| Extracted data |

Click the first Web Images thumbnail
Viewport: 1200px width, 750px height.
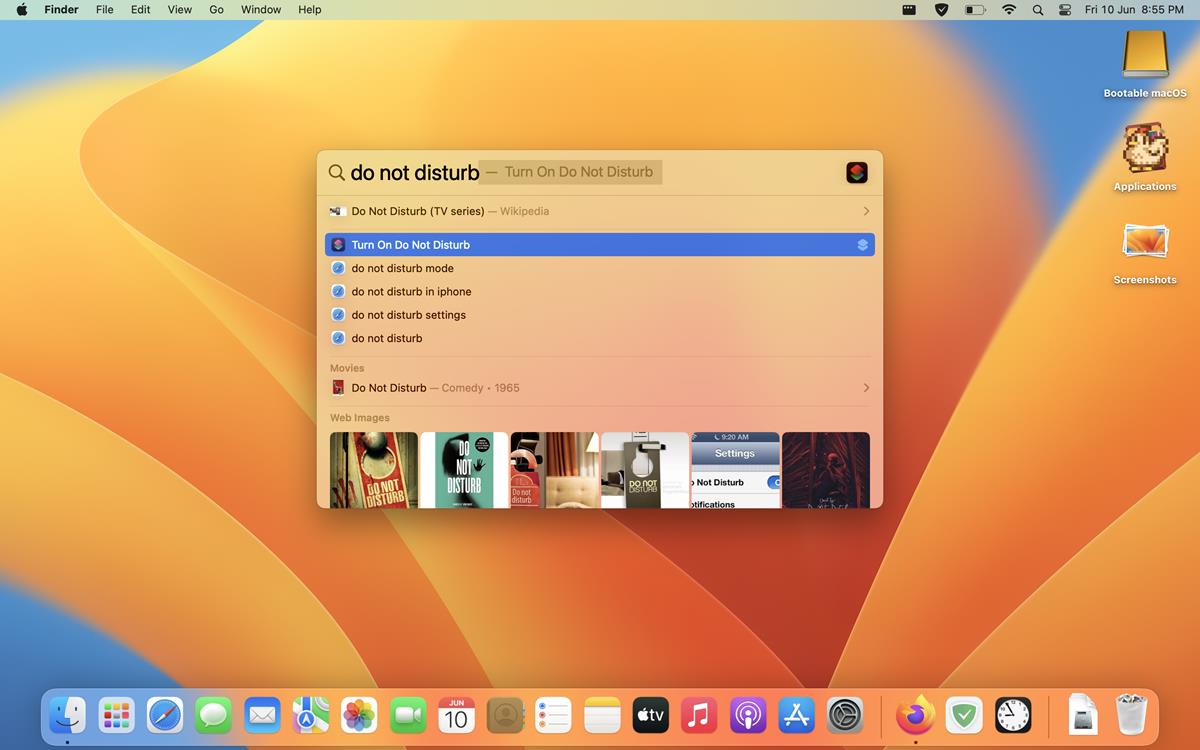pos(372,469)
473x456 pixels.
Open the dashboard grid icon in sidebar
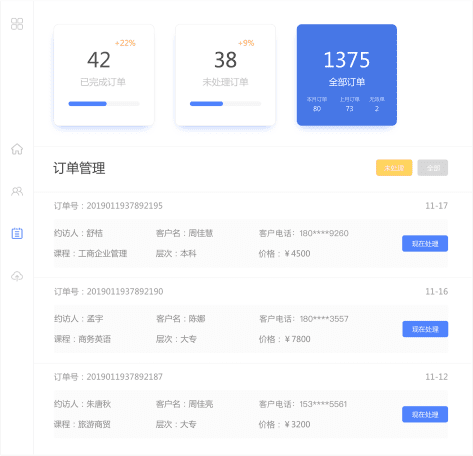[17, 24]
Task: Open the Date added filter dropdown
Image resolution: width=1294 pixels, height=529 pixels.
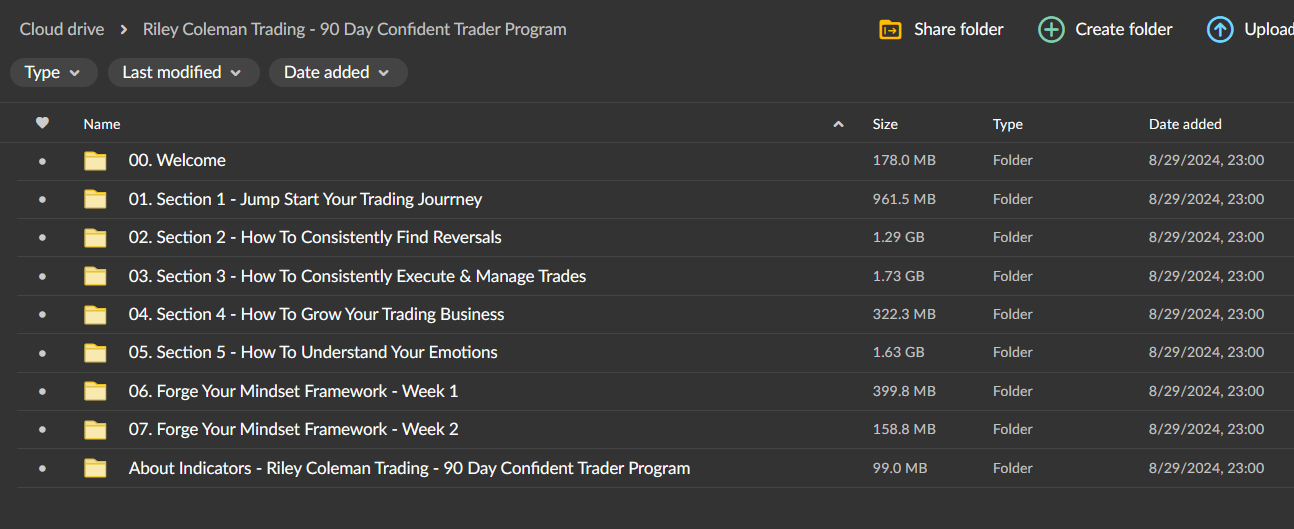Action: (x=337, y=72)
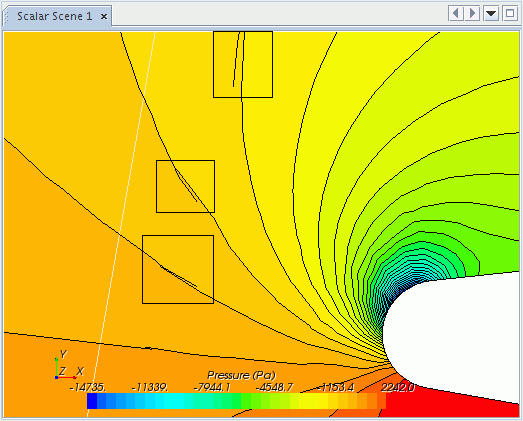The height and width of the screenshot is (421, 523).
Task: Click the Z label of the coordinate triad
Action: pyautogui.click(x=62, y=371)
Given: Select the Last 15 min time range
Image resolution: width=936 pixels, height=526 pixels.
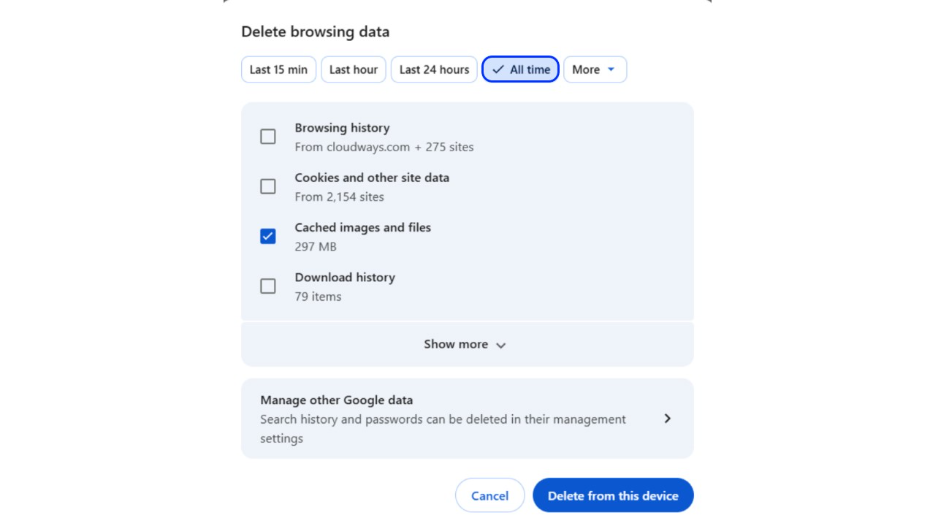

| Task objective |
Starting at the line that holds "Image resolution: width=1294", copy each line exactly through the end of the material above, keeping both ends and dropping the pictures.

| Written answer |
Image resolution: width=1294 pixels, height=529 pixels.
Action: (x=337, y=72)
The height and width of the screenshot is (421, 523).
Task: Click the Z label of the coordinate triad
Action: pyautogui.click(x=62, y=371)
Given: Select the Last 15 min time range
Image resolution: width=936 pixels, height=526 pixels.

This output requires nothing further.